Even Homeland Security Has Concerns

The federal agency charged with guarding the country’s and its citizens
digitally and physically said CISA’s framework could “contribute to the
compromise of personally identifiable information by spreading it further,”
according to a letter the agency sent to Sen. Al Franken (D-MN) last week.
“While DHS aims to conduct a privacy scrub quickly so that data can be
shared in close to real time, the language as currently written would
complicate efforts to do so.”

The bill is similar to a previous volunteer-led effort launched in 2014
where major retailers including Safeway, Walgreens, and Nike formed an
alliance with the Department of Homeland Security, Federal Bureau of
Investigation, the Secret Service to share real-time threat information
through a central intelligence-gathering system.

Under normal circumstances, Rottman pointed out, DHS would “conduct a
second sweep of the information to remove any PII that got through. Under
the bill, it is not allowed to do so, and it must automatically share the
information with the National Security Agency and other intelligence and
law enforcement agencies.”

That information is then “used to detect, investigate and prosecute a
variety of non-cyber-related crimes,” including those that fall under the
Espionage Act — legislation that has been the crux of many national
security investigations and government whistleblower cases.

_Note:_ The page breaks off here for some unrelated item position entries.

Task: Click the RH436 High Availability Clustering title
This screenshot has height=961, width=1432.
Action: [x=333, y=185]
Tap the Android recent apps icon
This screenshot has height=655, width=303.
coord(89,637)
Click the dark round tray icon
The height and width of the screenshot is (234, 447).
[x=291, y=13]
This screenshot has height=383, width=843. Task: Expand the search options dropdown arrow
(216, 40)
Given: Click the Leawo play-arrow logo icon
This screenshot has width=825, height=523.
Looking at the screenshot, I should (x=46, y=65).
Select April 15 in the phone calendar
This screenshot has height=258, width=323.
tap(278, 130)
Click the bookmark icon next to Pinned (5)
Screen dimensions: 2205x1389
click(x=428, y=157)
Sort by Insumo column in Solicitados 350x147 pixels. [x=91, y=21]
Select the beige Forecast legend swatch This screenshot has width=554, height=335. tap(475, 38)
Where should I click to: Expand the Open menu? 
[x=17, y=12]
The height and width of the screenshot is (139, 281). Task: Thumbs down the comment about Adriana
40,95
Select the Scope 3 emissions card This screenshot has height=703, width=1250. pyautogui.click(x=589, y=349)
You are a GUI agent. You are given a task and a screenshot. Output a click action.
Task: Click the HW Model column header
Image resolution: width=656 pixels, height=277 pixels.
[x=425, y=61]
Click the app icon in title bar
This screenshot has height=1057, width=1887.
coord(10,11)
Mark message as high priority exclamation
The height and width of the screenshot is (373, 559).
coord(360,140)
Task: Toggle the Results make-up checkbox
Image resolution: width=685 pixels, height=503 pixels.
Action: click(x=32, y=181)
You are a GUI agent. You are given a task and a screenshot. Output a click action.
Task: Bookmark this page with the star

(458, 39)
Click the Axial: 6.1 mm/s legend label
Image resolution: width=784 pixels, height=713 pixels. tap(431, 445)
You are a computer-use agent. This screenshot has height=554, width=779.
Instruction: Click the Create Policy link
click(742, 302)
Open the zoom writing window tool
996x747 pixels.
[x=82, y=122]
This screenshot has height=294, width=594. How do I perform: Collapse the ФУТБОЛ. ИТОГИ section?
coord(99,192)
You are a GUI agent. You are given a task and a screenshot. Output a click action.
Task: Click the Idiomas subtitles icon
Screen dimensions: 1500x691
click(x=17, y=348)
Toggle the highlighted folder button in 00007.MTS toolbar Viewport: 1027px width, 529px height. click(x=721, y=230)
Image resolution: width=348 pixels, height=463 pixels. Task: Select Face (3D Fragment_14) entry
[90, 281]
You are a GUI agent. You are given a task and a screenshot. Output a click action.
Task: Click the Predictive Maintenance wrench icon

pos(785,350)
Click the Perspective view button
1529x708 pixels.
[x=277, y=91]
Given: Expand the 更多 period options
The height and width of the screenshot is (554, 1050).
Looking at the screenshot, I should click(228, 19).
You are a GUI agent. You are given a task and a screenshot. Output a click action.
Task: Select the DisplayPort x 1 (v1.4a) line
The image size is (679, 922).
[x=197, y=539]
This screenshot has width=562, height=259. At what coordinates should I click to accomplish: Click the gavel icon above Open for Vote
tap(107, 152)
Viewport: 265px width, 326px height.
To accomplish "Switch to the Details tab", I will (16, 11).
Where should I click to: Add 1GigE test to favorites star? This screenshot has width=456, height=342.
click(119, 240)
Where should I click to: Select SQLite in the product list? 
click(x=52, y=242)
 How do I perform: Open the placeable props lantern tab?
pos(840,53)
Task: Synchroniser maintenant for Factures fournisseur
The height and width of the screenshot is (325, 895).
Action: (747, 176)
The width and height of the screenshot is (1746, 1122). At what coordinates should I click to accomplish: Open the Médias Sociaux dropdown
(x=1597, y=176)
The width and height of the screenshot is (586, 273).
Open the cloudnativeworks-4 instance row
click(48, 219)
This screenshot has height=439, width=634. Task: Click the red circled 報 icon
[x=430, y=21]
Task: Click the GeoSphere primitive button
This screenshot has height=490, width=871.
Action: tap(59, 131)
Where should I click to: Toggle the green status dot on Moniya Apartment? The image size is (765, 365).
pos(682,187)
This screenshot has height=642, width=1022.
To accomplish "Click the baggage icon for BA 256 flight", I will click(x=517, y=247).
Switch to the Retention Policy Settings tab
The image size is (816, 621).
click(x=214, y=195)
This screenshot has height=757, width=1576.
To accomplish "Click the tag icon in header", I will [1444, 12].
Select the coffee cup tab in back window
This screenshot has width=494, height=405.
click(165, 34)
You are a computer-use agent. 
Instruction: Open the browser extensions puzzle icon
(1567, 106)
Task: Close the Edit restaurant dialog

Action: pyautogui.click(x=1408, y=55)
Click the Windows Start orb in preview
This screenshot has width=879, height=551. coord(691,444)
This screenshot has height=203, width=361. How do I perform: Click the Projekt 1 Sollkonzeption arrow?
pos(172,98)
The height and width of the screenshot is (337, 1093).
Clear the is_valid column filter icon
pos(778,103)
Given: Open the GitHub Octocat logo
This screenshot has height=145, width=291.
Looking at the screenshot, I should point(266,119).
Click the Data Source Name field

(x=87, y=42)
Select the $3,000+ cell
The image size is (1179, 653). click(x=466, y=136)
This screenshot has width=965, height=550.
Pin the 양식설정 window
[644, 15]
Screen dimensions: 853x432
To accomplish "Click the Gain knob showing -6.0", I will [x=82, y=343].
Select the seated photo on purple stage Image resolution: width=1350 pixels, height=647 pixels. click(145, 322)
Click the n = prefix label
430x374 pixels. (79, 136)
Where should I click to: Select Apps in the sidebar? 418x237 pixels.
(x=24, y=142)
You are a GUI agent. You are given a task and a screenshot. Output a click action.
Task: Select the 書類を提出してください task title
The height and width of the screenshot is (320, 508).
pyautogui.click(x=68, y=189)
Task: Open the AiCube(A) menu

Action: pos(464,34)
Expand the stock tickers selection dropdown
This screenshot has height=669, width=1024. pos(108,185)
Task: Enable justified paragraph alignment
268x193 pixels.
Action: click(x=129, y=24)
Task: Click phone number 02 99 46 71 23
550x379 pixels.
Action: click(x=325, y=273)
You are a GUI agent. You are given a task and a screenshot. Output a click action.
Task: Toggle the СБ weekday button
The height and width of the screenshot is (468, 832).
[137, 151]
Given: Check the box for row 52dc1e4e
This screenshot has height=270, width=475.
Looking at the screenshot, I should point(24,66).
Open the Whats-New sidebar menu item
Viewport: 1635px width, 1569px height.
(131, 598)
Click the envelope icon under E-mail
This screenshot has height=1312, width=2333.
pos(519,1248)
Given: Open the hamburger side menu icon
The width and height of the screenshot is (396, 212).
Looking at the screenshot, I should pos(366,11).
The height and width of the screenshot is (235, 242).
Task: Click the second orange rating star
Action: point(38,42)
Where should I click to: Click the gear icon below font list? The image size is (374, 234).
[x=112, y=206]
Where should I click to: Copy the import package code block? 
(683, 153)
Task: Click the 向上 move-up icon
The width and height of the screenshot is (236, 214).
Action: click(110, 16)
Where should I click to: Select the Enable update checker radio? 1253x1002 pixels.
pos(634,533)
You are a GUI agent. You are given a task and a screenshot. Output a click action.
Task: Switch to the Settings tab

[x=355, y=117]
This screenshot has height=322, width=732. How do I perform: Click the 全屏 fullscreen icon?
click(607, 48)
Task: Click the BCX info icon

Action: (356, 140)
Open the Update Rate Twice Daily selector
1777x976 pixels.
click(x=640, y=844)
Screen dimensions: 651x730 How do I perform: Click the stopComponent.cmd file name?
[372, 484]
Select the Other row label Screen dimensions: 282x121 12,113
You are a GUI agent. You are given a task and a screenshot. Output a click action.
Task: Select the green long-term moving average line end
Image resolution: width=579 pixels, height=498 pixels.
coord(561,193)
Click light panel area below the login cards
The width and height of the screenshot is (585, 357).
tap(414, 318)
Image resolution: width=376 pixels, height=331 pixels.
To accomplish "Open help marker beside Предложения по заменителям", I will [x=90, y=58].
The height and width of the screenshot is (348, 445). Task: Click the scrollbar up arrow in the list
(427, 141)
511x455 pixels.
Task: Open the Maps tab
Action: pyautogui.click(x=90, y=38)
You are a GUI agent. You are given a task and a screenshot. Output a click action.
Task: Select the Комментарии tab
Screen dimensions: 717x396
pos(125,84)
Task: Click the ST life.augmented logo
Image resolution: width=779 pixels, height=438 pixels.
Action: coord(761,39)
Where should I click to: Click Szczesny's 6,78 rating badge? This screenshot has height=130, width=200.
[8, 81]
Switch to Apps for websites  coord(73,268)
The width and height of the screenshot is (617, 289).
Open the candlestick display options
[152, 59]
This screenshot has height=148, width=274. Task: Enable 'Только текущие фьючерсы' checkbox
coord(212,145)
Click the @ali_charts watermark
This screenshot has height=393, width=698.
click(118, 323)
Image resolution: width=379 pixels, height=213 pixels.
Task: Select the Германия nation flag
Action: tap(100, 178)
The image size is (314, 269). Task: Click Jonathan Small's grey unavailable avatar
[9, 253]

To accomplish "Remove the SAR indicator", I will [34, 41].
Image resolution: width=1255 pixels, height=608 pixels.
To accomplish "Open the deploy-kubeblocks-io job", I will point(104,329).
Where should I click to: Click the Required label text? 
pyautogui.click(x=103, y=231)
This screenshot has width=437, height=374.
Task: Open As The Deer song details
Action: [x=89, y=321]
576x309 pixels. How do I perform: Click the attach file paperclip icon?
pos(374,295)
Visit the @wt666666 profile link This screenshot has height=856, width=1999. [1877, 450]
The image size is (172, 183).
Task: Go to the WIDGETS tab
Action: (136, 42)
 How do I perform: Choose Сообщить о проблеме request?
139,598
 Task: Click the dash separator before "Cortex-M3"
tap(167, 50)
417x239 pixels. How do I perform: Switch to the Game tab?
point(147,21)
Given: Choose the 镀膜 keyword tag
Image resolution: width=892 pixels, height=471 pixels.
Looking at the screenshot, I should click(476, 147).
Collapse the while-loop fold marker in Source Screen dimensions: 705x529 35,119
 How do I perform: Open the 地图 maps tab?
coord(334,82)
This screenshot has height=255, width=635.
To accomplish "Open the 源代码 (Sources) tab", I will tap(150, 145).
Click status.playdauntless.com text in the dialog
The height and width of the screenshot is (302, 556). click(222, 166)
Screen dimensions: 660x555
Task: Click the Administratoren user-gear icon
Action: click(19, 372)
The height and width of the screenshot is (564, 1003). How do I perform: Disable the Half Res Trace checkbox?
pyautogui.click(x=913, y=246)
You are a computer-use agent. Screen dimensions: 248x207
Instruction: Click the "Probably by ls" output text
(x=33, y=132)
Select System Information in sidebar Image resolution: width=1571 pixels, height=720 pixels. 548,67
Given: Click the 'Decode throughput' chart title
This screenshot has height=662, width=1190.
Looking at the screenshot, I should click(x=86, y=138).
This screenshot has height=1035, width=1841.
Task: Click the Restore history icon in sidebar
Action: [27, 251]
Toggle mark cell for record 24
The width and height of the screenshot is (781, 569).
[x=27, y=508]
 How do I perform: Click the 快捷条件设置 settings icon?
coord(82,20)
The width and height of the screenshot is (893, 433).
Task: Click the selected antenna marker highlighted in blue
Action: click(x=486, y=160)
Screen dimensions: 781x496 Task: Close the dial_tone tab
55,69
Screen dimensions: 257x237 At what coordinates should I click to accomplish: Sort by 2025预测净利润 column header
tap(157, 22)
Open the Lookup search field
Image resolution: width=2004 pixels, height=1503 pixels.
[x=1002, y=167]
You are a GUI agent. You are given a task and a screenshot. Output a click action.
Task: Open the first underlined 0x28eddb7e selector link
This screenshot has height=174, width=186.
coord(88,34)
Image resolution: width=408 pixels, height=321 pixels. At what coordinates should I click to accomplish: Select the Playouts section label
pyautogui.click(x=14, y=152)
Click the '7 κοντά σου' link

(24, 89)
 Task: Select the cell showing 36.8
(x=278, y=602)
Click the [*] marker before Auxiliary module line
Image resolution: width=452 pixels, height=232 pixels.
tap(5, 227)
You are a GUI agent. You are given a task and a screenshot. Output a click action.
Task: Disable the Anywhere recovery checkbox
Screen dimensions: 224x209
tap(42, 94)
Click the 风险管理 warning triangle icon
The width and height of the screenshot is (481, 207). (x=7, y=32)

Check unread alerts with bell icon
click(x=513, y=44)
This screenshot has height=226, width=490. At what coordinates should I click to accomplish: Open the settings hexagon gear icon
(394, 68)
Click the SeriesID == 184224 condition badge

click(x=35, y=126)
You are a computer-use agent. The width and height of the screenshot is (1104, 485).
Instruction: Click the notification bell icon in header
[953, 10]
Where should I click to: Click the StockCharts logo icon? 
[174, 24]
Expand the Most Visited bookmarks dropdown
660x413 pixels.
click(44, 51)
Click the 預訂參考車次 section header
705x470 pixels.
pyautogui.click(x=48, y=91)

It Wouldn’t Prevent The Most Egregious Hack Attacks

Most importantly, advocates proclaim the bill wouldn’t do anything to
preclude breaches, including China’s enormous attack on the Office of
Personnel Management, health records breaches, the notorious Sony hack, or
bad digital hygiene.

Robyn Greene, policy counsel for the New America Foundation’s Open
Technology Institute, agreed, tweeting the breaches that wouldn’t have been
prevented based on CISA’s language.

But we’ll just have to wait until after Labor Day to see if Congress agrees.